• [Exercise aim]
Would you restate, word for word, only the lines starting at the one with "Where should I" and ending with the final line of the entries below? Pictures stay out.

(Dataset entries)
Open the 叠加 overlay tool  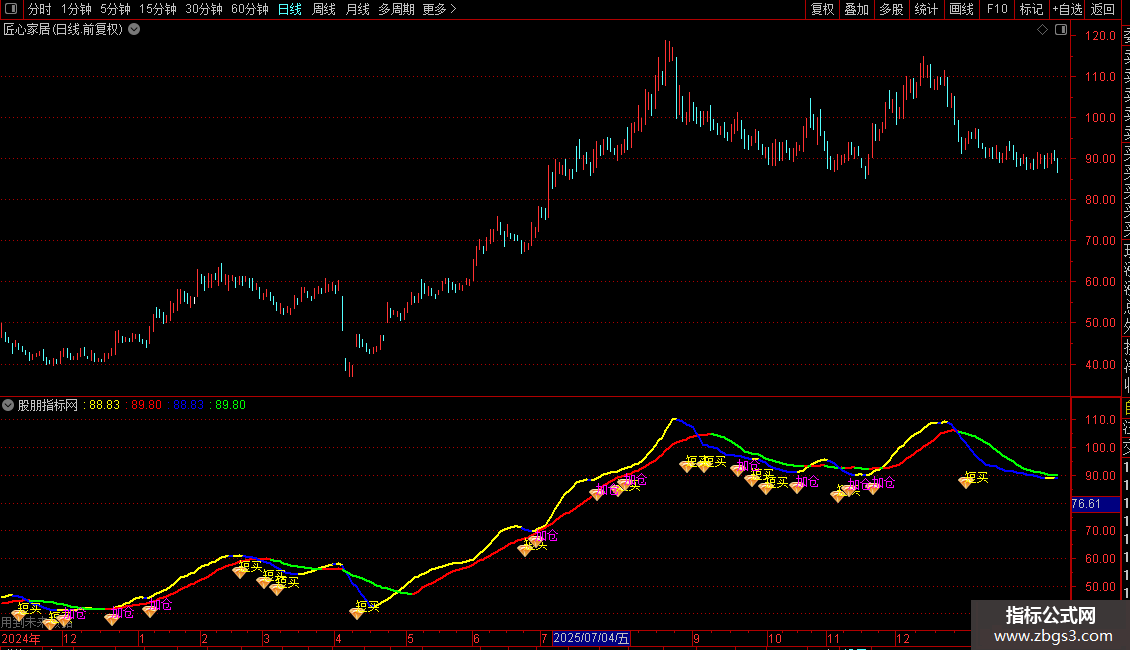[x=856, y=9]
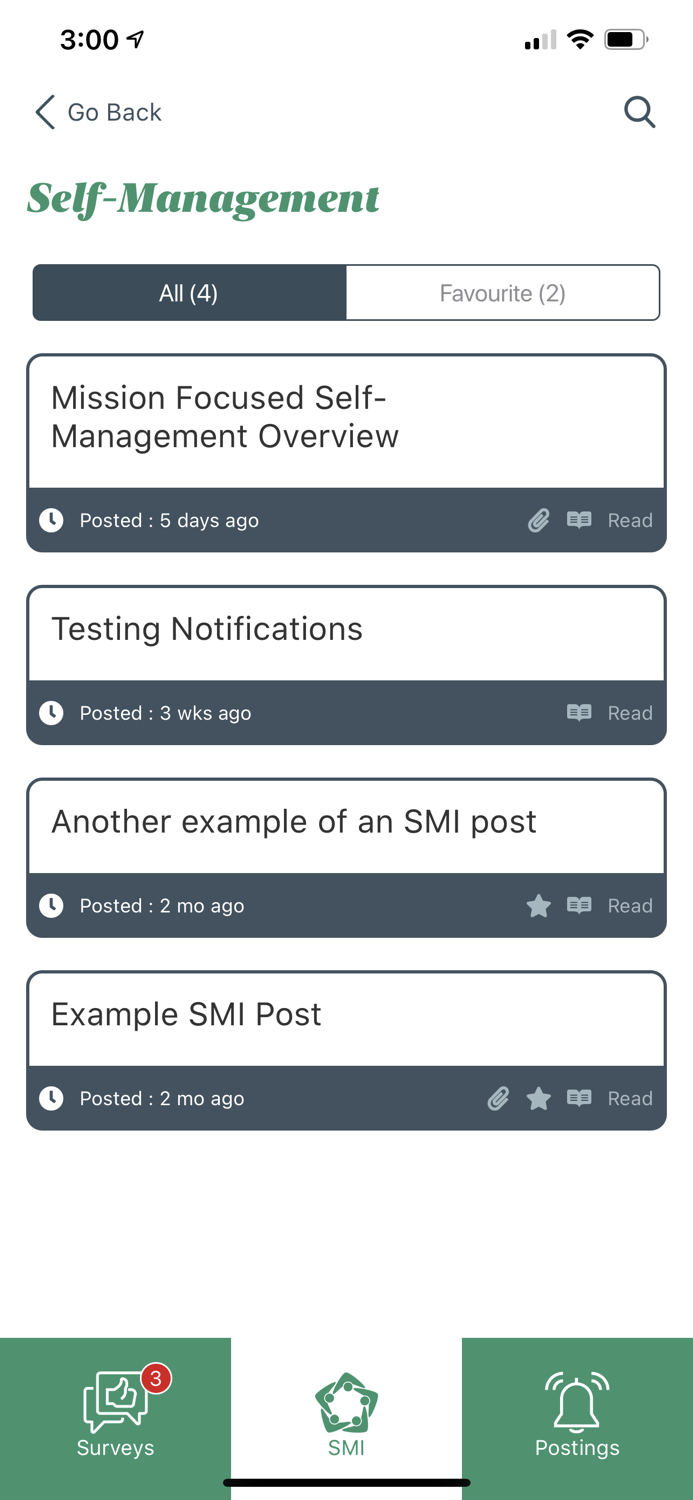This screenshot has height=1500, width=693.
Task: Click the paperclip icon on Example SMI Post
Action: point(497,1098)
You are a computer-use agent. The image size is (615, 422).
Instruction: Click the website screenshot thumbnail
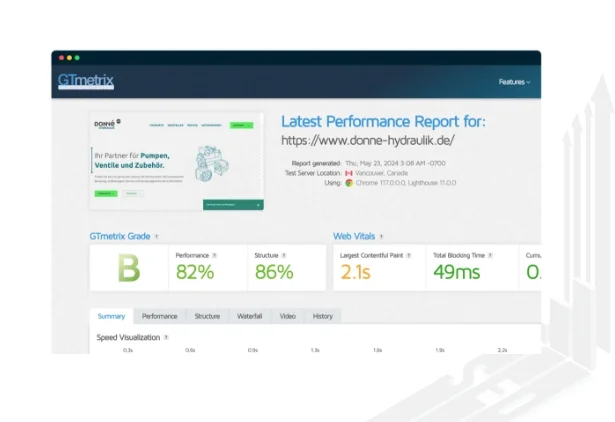177,162
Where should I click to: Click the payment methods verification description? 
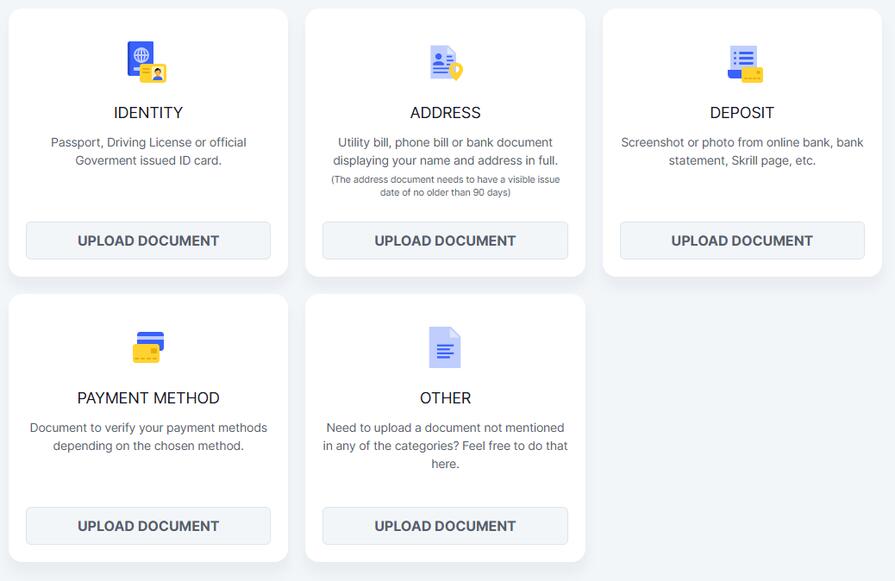(x=147, y=437)
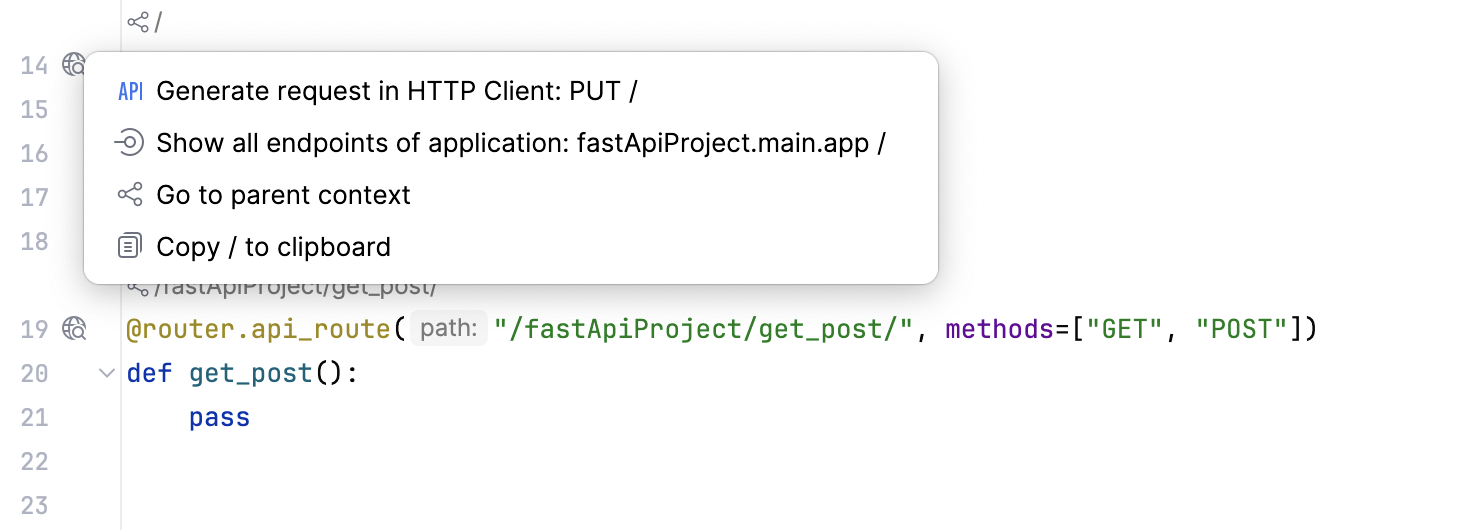Click the URL inlay icon above line 14
The height and width of the screenshot is (530, 1480).
coord(138,22)
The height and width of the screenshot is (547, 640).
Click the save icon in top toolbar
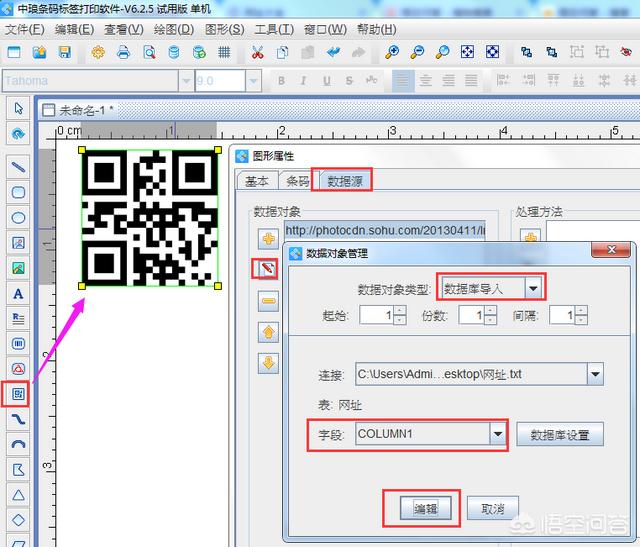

• [Result below]
Where should I click to: Click the payment methods verification description? 
(x=147, y=437)
Click the URL inlay icon above line 14
The height and width of the screenshot is (530, 1480).
coord(138,22)
The height and width of the screenshot is (547, 640).
Click the save icon in top toolbar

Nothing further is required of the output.